The ensemble will play Baroque instruments and accompany a Grammy-winning tenor.
Trevor Stephenson, founder and artistic director of the Madison Bach Musicians, describes Bach’s St. John Passion as “otherworldly,” a sacred masterwork that transcends space and time.
The Passion, which tells the story of the betrayal and crucifixion of Jesus Christ according to the Gospel of John, premiered at a Lutheran Good Friday service at St. Nicholas Church in Leipzig in 1724. It is one of two surviving Passions from the great composer.
Madison Bach Musicians will present the premiere period performance of the St. John Passion in the intimate setting of the First Unitarian Society Atrium Auditorium April 14-15. The storyteller, called the Evangelist, sings John’s gospel story in recitative style. Meanwhile, the soloists and choir sing various arias and chorales that tell us how the story affects them. “It’s like a movie,” says Stephenson. “There are multiple perspectives, and they change quickly.”
Even without costumes or staging, tension is palpable throughout the work.

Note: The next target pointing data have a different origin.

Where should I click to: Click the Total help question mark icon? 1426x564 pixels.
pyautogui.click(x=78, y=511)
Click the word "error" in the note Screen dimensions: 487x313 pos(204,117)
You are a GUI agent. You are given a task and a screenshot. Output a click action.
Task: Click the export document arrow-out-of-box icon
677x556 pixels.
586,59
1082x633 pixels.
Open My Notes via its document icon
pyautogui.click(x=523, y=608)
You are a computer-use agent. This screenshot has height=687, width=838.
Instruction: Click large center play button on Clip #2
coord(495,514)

It grows feverish during Jesus’ trial as he engages in legal sparring with Jewish and Roman authorities, and an angry crowd led by high priests demands his crucifixion. But Bach cools the soundscape with arias and hymn tunes strategically placed among the jagged counterpoint.

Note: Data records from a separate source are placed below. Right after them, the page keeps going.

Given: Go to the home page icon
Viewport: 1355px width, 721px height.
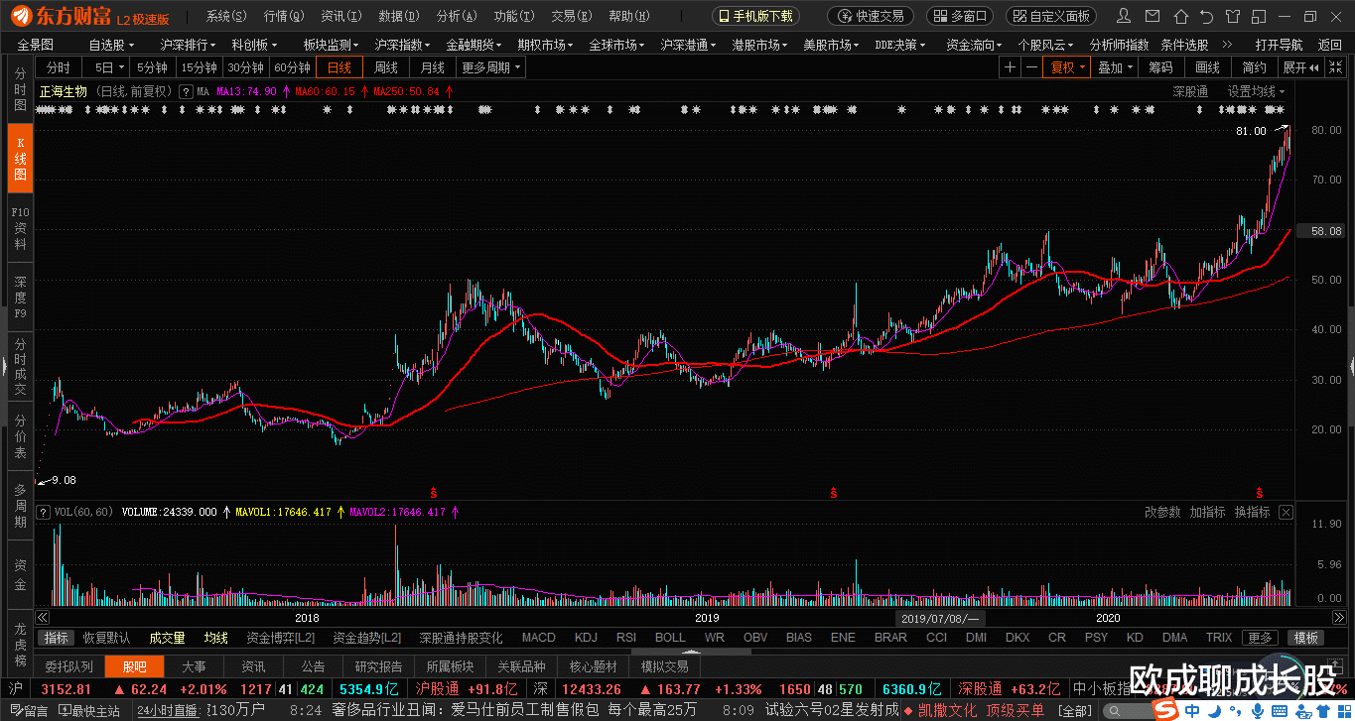Looking at the screenshot, I should pyautogui.click(x=1179, y=17).
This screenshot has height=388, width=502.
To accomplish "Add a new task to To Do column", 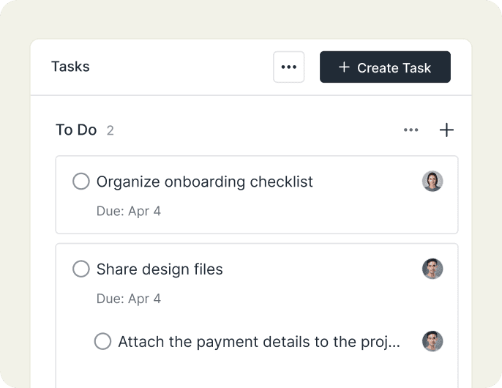I will (x=446, y=130).

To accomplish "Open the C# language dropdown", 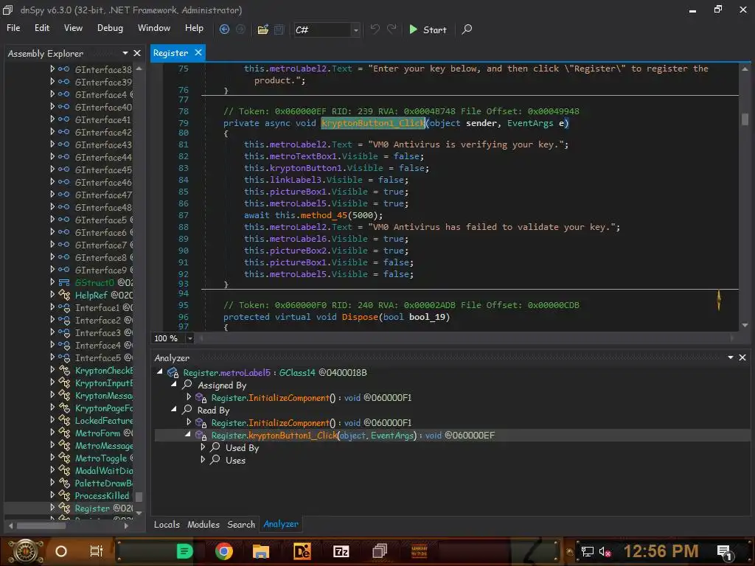I will click(355, 30).
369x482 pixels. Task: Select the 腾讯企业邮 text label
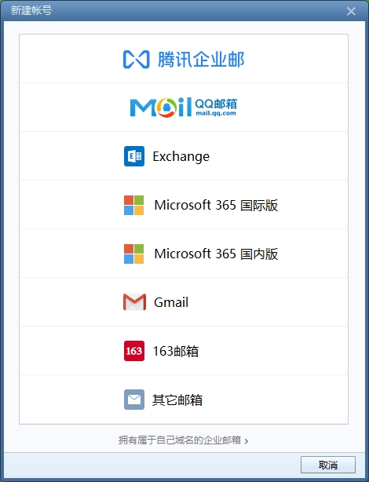coord(201,60)
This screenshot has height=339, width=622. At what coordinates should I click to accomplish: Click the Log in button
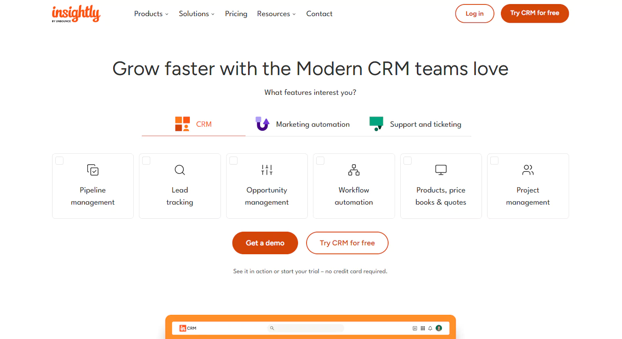click(474, 14)
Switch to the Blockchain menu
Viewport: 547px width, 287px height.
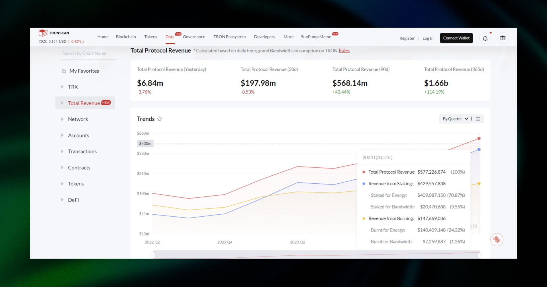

Over the years, some have criticized the Passion for being anti-Semitic in its portrayal of Jews as the reason for Christ’s death. Others argue that it blames the sins of all mankind for the crucifixion. Stephenson will address this issue, as well as Bach’s process for composing the work, in pre-concert talks. Between parts one and two, Reverend Michael Schuler of the First Unitarian Society will talk about the work’s theological reflections.
The Passion will be sung in German with English supertitles, and 10 professional singers from around the country will sing arias and chorales, as well as the roles of protagonists Jesus, Pontius Pilate and Peter. Grammy award-winning tenor Dann Coakwell will sing the part of the Evangelist.

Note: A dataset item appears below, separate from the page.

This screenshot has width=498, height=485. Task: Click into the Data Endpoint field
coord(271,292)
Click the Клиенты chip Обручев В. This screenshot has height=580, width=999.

An orchestra of 17 outstanding musicians will play Baroque instruments, while Stephenson plays organ continuo. Baroque performance specialist Marc Vallon will wield the baton.
“The St. John Passion is the closest work to an opera that Bach wrote,” says Stephenson. “The pacing is impeccable. Bach knows when to pull back and when to move forward, when to be simple and when to be complex.”